____ Provided material
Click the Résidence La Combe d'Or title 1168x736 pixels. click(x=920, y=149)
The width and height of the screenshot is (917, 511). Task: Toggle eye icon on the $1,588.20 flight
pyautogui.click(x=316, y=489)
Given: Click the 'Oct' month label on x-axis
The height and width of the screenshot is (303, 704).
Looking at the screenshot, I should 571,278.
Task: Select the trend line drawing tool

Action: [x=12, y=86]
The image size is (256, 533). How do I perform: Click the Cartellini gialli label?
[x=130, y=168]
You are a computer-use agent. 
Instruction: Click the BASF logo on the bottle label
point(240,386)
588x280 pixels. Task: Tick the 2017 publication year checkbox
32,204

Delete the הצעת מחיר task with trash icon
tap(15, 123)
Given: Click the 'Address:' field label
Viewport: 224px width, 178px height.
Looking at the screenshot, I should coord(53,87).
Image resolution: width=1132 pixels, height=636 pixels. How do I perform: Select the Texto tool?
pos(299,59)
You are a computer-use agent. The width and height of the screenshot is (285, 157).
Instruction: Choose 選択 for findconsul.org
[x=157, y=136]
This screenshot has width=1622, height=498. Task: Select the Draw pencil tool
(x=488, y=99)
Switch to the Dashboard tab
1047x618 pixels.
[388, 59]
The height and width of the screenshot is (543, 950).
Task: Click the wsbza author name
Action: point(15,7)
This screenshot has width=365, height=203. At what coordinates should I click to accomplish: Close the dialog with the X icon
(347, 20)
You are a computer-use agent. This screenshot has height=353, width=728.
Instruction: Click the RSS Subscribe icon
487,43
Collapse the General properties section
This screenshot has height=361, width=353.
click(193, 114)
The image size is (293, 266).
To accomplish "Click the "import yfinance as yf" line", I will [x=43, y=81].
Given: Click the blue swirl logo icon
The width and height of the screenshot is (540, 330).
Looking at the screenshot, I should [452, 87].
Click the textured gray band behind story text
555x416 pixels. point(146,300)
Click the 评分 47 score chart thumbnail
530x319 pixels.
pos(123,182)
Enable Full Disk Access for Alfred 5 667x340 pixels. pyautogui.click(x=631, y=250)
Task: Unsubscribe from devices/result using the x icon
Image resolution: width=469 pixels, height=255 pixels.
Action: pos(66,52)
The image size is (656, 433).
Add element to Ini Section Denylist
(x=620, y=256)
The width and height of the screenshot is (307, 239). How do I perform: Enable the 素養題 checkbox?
________
The full set of entries above needs to be restated word for word.

## Result below
Click the Résidence La Combe d'Or title 1168x736 pixels. click(x=920, y=149)
The width and height of the screenshot is (917, 511). Task: Toggle eye icon on the $1,588.20 flight
pyautogui.click(x=316, y=489)
Given: Click the 'Oct' month label on x-axis
The height and width of the screenshot is (303, 704).
Looking at the screenshot, I should 571,278.
Task: Select the trend line drawing tool

Action: [x=12, y=86]
The image size is (256, 533). How do I perform: Click the Cartellini gialli label?
[x=130, y=168]
You are a computer-use agent. 
Instruction: Click the BASF logo on the bottle label
point(240,386)
588x280 pixels. Task: Tick the 2017 publication year checkbox
32,204

Delete the הצעת מחיר task with trash icon
tap(15, 123)
Given: Click the 'Address:' field label
Viewport: 224px width, 178px height.
Looking at the screenshot, I should coord(53,87).
Image resolution: width=1132 pixels, height=636 pixels. How do I perform: Select the Texto tool?
pos(299,59)
You are a computer-use agent. The width and height of the screenshot is (285, 157).
Instruction: Choose 選択 for findconsul.org
[x=157, y=136]
This screenshot has width=1622, height=498. Task: Select the Draw pencil tool
(x=488, y=99)
Switch to the Dashboard tab
1047x618 pixels.
[388, 59]
The height and width of the screenshot is (543, 950).
Task: Click the wsbza author name
Action: point(15,7)
This screenshot has width=365, height=203. At what coordinates should I click to accomplish: Close the dialog with the X icon
(347, 20)
You are a computer-use agent. This screenshot has height=353, width=728.
Instruction: Click the RSS Subscribe icon
487,43
Collapse the General properties section
This screenshot has height=361, width=353.
click(193, 114)
The image size is (293, 266).
To accomplish "Click the "import yfinance as yf" line", I will [x=43, y=81].
Given: Click the blue swirl logo icon
The width and height of the screenshot is (540, 330).
Looking at the screenshot, I should [452, 87].
Click the textured gray band behind story text
555x416 pixels. point(146,300)
Click the 评分 47 score chart thumbnail
530x319 pixels.
pos(123,182)
Enable Full Disk Access for Alfred 5 667x340 pixels. pyautogui.click(x=631, y=250)
Task: Unsubscribe from devices/result using the x icon
Image resolution: width=469 pixels, height=255 pixels.
Action: pos(66,52)
The image size is (656, 433).
Add element to Ini Section Denylist
(x=620, y=256)
The width and height of the screenshot is (307, 239). How do I perform: Enable the 素養題 checkbox?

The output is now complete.